== DOCUMENT SEGMENT

It is clear from everything we are told in the Church about education, including President Monson’s recent talk here in the Marriott Center, that Heavenly Father values an educated people. We have been told in scripture and repeatedly by prophets in this dispensation that we should gain as much education as possible. Learning—lifelong learning—is good. I don’t believe there is ever too much learning or too much education, but we also need to remember that education misused “profiteth [us] not.”
Simplifying it somewhat, I think that learning can have two outcomes for our spiritual journey here. First, it can humble us. I have been amazed that the more things I learn, the more things I realize I don’t know. Learning does require and leads to questioning, but it can do so in a way that is not destructive of one’s faith. A more dangerous outcome of learning is that it can lead from hubris to a discounting of eternal truths because they seem quaint or outdated; then to a trusting in the arm of flesh rather than in what current prophets and apostles tell us; and finally to dismissing as coincidence those tender mercies that we receive from the Lord.
Elder Bruce C. Hafen recounted the following story:
A few years ago, a university student related to his priesthood quorum a boyhood experience that happened just after he had been ordained a deacon in the Aaronic Priesthood. He had lived on a farm, and had been promised that a calf about to be born would be his very own to raise. One summer morning when his parents were away, he was working in the barn when the expectant cow began to calve prematurely. He watched in great amazement as the little calf was born and then, without warning, the mother cow suddenly rolled over the calf. She was trying to kill it. In his heart he cried out to the Lord for help. Not thinking about how much more the cow weighed than he did, he pushed on her with all his strength and somehow moved her away. He picked up the lifeless calf in his arms and, brokenhearted, looked at it, the tears running down his cheeks. Then he remembered that he now held the priesthood and had every right to pray for additional help. So he prayed from the depths of his boyish, believing heart. Before long the little animal began breathing again. He knew his prayer had been heard.

====
== AVAILABLE DATA

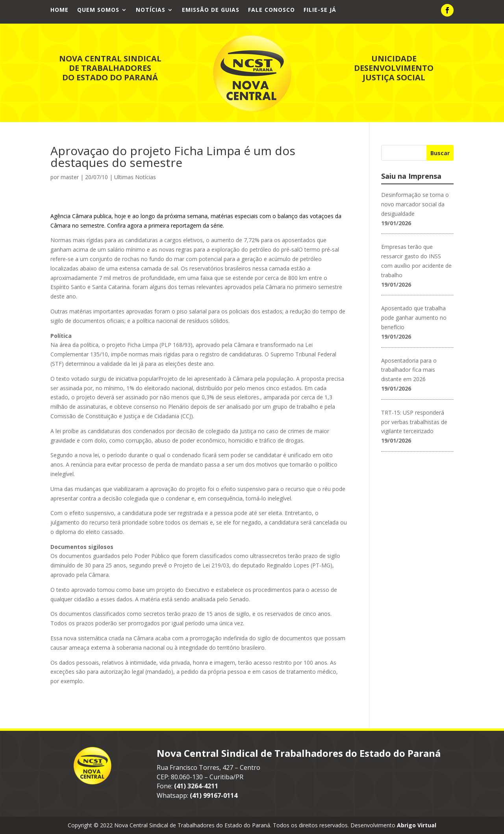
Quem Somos (98, 10)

====

**YOUR TASKS:**
1. In the talk on education, what had the boy on the farm been promised?
2. Reproduce the stretch of the talk on education from "Simplifying it somewhat, I" through "from the Lord.".

**EXERCISE RESULTS:**
1. That a calf about to be born would be his very own to raise.

2.
Simplifying it somewhat, I think that learning can have two outcomes for our spiritual journey here. First, it can humble us. I have been amazed that the more things I learn, the more things I realize I don’t know. Learning does require and leads to questioning, but it can do so in a way that is not destructive of one’s faith. A more dangerous outcome of learning is that it can lead from hubris to a discounting of eternal truths because they seem quaint or outdated; then to a trusting in the arm of flesh rather than in what current prophets and apostles tell us; and finally to dismissing as coincidence those tender mercies that we receive from the Lord.